◆ **DATA RECORDS**
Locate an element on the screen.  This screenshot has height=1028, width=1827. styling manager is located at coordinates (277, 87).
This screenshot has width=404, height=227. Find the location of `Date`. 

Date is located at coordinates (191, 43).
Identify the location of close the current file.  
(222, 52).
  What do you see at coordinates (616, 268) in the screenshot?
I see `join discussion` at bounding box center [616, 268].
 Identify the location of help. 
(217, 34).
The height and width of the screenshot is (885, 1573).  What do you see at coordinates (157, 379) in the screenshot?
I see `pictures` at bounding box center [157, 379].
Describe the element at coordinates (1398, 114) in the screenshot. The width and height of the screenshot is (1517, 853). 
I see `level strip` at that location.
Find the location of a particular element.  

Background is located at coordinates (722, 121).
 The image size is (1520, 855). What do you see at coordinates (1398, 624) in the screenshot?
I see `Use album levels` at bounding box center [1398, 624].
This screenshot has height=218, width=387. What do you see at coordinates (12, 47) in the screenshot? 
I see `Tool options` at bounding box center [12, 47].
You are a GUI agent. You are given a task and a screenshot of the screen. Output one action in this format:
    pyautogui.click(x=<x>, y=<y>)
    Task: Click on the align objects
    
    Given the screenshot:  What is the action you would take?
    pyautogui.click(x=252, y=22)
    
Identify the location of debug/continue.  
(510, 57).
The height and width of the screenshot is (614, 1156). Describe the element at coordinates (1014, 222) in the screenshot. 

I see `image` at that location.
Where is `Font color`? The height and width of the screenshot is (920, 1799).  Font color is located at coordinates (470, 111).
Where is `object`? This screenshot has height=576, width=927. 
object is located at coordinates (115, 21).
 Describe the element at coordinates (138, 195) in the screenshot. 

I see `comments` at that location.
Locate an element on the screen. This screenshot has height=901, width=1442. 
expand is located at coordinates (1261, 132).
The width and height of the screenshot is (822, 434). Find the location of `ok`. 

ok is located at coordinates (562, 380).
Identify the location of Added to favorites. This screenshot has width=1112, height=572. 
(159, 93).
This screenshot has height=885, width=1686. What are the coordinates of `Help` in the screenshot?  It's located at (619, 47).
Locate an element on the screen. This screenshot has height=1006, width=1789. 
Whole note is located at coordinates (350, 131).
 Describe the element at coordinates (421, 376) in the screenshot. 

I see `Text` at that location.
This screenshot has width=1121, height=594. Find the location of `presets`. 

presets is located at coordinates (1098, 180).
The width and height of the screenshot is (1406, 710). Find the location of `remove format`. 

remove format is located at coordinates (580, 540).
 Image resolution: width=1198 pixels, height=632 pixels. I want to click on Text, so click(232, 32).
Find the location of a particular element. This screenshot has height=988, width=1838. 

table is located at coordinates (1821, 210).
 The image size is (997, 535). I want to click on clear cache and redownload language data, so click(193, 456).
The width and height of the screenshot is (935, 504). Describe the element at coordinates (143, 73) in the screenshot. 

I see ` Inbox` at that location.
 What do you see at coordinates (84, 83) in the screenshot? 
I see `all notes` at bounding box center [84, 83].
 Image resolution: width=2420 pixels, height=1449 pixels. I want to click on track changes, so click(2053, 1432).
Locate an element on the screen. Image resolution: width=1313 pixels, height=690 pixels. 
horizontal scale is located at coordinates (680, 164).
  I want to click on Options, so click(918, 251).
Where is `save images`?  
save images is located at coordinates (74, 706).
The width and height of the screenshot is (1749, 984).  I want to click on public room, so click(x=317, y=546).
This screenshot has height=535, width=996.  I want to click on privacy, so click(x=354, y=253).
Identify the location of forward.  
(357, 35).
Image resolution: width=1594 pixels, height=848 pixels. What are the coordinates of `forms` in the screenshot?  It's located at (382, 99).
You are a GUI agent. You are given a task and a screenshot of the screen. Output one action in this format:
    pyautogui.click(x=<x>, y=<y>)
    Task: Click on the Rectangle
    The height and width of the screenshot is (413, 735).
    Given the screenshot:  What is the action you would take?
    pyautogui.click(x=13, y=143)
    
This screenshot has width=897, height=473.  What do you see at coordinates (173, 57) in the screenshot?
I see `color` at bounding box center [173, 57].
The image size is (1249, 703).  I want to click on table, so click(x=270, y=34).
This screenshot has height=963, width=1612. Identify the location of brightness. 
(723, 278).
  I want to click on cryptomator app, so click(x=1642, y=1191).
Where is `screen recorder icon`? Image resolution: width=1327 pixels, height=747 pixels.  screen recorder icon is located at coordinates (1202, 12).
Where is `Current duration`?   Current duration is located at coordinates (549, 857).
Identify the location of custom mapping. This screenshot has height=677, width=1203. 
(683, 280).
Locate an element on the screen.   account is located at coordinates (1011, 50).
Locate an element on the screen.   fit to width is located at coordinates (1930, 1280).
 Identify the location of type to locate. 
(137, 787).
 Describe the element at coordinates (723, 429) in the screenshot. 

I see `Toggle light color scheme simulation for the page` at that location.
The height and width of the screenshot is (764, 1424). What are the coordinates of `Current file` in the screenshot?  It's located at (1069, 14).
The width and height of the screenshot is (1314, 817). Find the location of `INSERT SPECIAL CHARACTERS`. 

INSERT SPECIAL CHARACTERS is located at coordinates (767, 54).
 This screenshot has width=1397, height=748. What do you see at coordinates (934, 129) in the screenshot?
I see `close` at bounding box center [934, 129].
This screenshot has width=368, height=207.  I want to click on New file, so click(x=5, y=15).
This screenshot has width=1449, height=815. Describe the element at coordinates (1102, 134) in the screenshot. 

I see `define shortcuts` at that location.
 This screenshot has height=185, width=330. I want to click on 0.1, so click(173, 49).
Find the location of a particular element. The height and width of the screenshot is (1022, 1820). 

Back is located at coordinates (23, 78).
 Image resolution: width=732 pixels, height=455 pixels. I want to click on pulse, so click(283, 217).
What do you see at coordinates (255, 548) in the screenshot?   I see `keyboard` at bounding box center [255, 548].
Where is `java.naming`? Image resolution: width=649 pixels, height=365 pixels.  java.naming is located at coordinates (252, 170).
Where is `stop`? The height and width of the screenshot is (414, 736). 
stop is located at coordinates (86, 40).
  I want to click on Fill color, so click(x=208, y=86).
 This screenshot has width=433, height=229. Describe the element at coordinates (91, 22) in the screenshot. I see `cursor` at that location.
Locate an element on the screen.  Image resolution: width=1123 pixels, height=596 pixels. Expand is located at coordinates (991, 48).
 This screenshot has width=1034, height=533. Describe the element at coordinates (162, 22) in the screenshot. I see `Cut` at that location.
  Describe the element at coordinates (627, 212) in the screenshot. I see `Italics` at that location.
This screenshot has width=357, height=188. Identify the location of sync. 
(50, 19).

◆ **EXERCISE DIRECTIONS**
In the items from the line with "This screenshot has height=963, width=1612." to the line with "I want to click on cryptomator", substitute "contrast" for "brightness" and give those lines again with nothing else changed.

◆ **EXERCISE SOLUTION**
This screenshot has height=963, width=1612. Identify the location of contrast. 
(723, 278).
  I want to click on cryptomator app, so click(x=1642, y=1191).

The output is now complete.